- 作業内容 -
1: 次の(a)〜(c)が沖縄の疎開に関する本文の内容と一致するか判定し、それぞれ「はい」か「いいえ」で答えてください。判断の根拠となる本文の語句も正確に引用すること。
(a) 島田は人口課の課長に浦崎純を任命した。
(b) 空襲の際、島田は動揺していた。
(c) 板良敷は妻と長男を熊本県に疎開させることを決めた。
2: 沖縄の疎開に関する本文を、途切れた箇所の直後から書き継いでください。

- 本文抜粋 -
####################
知事官房の職員だった板良敷朝基(いたらしきちょうき)(97)は回想する。「部下への指示、説明は丁寧でした。空襲時も動じずに空をにらみ、状況を把握しようとしていた。皆が勇気づけられ、一生懸命に働きました」
島田は、住民の疎開促進へ人口課を創設。浦崎純(故人)を課長に任命した。制空権、制海権を米軍に握られる中、沖縄を脱することは命がけだった。
困難な任務を前にした浦崎に、島田は意義を説いた。浦崎は著書「消えた沖縄県」(65年、沖縄時事出版社)に、こうつづる。
「生めや増やせの国策とは逆に、夫婦離ればなれにさせる役目は辛(つら)いだろう。だが命を保障する緊急措置だから、頑張ってくれ」
戦火を避け、昼となく夜となく北へ北へと移動する老人や子ども、女性の列も絶えなかった。浦崎は記す。
「もの悲しい情景だった。沖縄一千年史のどの頁(ぺーじ)にも、これほどもの悲しい情景はみあたらなかっただろう」
2月中旬。板良敷も妻と生後1カ月の長男を大分県に疎開させることを決意する。
「危険な海を渡る家族とは、今生の別れと覚悟しました」。ほかに手段はなかった。
####################
- 提供データ -
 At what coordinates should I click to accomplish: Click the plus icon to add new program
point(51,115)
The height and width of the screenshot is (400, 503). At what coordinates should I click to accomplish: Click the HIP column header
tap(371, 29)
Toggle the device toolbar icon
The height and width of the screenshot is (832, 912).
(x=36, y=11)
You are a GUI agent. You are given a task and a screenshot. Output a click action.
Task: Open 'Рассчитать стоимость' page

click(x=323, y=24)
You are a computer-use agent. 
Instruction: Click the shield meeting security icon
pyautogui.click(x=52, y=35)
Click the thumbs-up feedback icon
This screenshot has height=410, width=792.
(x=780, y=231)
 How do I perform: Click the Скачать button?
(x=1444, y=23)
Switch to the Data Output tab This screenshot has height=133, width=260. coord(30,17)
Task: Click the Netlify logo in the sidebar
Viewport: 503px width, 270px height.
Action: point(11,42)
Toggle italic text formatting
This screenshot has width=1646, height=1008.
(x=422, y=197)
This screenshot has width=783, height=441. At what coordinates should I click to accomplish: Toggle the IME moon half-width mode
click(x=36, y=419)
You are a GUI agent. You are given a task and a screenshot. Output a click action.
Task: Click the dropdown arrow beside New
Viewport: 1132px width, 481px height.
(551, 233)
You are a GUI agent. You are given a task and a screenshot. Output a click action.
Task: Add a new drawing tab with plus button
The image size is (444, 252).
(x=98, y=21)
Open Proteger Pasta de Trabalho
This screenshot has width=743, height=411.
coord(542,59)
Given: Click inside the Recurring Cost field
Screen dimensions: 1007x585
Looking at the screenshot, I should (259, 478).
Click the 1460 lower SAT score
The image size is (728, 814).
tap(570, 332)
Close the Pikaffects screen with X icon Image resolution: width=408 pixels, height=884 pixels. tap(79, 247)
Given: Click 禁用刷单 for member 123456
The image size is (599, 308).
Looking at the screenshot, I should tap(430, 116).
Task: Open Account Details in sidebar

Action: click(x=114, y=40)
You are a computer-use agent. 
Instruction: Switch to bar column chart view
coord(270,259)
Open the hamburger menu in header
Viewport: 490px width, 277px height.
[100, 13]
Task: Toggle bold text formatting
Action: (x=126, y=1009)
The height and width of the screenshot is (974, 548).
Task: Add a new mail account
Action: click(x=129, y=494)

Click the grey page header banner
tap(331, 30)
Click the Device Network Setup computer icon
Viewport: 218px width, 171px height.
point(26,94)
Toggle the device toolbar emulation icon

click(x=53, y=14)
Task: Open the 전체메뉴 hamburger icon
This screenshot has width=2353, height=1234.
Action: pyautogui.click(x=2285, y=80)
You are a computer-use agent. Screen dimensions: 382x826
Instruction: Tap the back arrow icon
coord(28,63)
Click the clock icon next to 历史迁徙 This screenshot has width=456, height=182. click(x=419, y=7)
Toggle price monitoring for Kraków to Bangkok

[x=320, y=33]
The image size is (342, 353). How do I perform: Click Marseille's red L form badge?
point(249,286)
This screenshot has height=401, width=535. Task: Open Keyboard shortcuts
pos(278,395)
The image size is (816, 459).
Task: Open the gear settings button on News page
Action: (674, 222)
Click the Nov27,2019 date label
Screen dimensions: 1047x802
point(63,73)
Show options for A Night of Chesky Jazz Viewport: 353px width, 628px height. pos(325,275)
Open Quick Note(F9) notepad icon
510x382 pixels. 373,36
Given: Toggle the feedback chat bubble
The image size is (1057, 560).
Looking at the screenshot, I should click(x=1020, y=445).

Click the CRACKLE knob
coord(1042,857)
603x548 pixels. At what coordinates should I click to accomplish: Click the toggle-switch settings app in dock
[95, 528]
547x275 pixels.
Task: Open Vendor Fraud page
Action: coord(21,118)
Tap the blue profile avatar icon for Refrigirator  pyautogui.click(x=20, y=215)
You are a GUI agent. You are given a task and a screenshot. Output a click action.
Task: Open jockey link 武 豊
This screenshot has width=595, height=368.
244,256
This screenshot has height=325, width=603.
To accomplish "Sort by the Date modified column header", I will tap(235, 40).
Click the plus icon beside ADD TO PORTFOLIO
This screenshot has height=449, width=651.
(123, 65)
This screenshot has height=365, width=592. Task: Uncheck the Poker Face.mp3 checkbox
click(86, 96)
####################
- 回答 -
1:
(a) はい。「浦崎純(故人)を課長に任命した」
(b) いいえ。「空襲時も動じずに空をにらみ」
(c) いいえ。「妻と生後1カ月の長男を大分県に疎開させることを決意する」

2:
◇
疎開先で飢えさせないようにすることも急務だった。2月下旬、島田は台湾に飛び、米450トンを調達する。那覇港へ運び、一部は本島北部への避難者のために名護へも送った。米軍上陸の約2週間前。何も恐れぬ行動ぶりは、既に死を覚悟していたようにも映る。
4月、米軍が上陸。戦局は悪化し、板良敷は北部の山中に逃れる。飢えとの闘いだった。ある集落の倉庫に、米が積んであるのを見つける。
「それを食べて十数日をしのいだ。あの時期にあんなに多くの米があるなんて、島田知事が台湾で確保した米としか考えられない」
板良敷は辛うじて生き延びた。戦後、家族とも再会を果たす。
疎開者は本土に5万人、本島北部へ15万人と推計される。飢えやマラリアで亡くなった人は少なくないが、島田が尽力した政策で多くの人が救われたこともまた、疑う余地がない。=敬称略=
(津谷治英)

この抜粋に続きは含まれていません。